Start of Block

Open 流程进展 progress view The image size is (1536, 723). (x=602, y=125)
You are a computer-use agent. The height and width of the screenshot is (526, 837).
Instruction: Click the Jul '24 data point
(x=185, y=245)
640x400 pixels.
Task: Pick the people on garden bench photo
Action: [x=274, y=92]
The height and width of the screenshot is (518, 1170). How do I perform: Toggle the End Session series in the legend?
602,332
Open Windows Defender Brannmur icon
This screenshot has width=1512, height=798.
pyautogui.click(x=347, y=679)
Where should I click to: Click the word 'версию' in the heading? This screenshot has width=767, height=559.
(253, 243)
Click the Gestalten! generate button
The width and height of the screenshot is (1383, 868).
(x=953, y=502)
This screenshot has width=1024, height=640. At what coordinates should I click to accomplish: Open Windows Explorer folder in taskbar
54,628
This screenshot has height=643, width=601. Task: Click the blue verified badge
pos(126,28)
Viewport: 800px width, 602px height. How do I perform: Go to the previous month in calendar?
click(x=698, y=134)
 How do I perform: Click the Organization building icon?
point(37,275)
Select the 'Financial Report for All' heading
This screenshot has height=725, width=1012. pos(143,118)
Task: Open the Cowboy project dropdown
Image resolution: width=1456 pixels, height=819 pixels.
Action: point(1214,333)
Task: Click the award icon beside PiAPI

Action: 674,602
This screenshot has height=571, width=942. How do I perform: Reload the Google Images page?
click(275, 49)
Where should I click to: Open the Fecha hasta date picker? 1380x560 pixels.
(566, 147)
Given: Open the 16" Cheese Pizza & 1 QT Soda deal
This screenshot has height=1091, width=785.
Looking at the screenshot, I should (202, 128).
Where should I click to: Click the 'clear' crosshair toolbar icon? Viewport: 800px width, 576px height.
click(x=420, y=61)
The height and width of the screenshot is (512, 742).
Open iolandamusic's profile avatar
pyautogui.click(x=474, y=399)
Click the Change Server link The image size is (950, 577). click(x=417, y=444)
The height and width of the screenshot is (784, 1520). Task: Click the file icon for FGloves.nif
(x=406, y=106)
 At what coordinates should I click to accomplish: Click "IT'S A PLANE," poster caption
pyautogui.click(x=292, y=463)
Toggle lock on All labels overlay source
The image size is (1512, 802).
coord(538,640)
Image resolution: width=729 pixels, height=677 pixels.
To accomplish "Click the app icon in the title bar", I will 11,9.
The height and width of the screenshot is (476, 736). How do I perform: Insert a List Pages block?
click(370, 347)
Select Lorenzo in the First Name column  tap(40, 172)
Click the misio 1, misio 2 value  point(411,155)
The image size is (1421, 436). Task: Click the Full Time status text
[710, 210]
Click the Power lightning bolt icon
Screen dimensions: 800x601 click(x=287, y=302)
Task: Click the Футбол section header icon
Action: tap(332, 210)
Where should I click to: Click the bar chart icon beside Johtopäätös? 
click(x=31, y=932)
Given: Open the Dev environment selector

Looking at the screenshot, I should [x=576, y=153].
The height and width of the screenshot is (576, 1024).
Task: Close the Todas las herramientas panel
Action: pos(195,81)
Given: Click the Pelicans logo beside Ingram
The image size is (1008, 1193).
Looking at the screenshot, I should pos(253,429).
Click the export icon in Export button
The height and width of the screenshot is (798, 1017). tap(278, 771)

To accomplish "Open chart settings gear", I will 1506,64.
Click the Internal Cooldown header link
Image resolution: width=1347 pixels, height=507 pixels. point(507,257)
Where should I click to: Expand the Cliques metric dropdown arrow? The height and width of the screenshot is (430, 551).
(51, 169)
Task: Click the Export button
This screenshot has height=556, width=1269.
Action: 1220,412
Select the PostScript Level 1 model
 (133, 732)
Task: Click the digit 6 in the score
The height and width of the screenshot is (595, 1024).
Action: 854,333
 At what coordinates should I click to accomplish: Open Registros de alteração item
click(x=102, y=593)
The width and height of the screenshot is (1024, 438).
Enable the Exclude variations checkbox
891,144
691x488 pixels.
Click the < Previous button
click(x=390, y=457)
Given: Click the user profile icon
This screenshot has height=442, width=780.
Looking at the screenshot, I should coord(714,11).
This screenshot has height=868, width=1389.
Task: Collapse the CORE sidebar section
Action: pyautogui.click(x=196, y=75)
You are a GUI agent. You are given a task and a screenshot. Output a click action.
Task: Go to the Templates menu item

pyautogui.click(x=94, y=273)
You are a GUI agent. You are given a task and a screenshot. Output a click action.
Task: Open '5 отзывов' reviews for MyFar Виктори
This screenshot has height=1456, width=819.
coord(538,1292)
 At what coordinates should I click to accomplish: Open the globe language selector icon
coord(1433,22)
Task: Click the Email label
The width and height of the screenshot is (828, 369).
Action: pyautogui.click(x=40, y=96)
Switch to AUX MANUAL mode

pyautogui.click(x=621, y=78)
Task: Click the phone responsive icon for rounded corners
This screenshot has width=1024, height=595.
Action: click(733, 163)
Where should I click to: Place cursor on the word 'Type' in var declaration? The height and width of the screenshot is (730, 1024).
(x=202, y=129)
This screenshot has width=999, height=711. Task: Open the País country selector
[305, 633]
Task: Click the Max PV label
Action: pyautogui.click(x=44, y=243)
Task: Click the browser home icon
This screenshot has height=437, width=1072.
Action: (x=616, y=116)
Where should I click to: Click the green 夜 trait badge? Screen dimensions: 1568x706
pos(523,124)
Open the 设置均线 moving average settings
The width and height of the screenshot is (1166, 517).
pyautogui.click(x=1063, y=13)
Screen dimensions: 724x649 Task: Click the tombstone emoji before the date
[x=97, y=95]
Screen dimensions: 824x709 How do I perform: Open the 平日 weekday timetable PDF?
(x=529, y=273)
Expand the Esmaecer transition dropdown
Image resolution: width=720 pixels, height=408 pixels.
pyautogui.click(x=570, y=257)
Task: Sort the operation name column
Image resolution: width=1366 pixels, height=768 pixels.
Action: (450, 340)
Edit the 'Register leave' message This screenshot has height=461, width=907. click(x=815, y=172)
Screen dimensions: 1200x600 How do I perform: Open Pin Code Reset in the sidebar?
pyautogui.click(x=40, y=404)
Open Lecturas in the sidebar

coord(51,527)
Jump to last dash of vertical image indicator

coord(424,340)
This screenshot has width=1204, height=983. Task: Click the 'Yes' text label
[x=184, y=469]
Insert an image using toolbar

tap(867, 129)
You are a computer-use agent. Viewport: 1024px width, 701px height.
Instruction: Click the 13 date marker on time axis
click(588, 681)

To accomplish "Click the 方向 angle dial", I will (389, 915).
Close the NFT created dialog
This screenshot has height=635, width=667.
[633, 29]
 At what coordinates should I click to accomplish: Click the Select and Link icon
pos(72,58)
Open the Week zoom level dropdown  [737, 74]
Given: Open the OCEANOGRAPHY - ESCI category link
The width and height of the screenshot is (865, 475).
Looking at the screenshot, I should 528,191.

End of Block

Work instruction
Reprint exactly the lines above that start at the one with "Click the Internal Cooldown header link" and end at the one with "Task: Click the digit 6 in the score", keeping both and adding none.

Task response
Click the Internal Cooldown header link
Image resolution: width=1347 pixels, height=507 pixels. point(507,257)
Where should I click to: Expand the Cliques metric dropdown arrow? The height and width of the screenshot is (430, 551).
(51, 169)
Task: Click the Export button
This screenshot has height=556, width=1269.
Action: 1220,412
Select the PostScript Level 1 model
 (133, 732)
Task: Click the digit 6 in the score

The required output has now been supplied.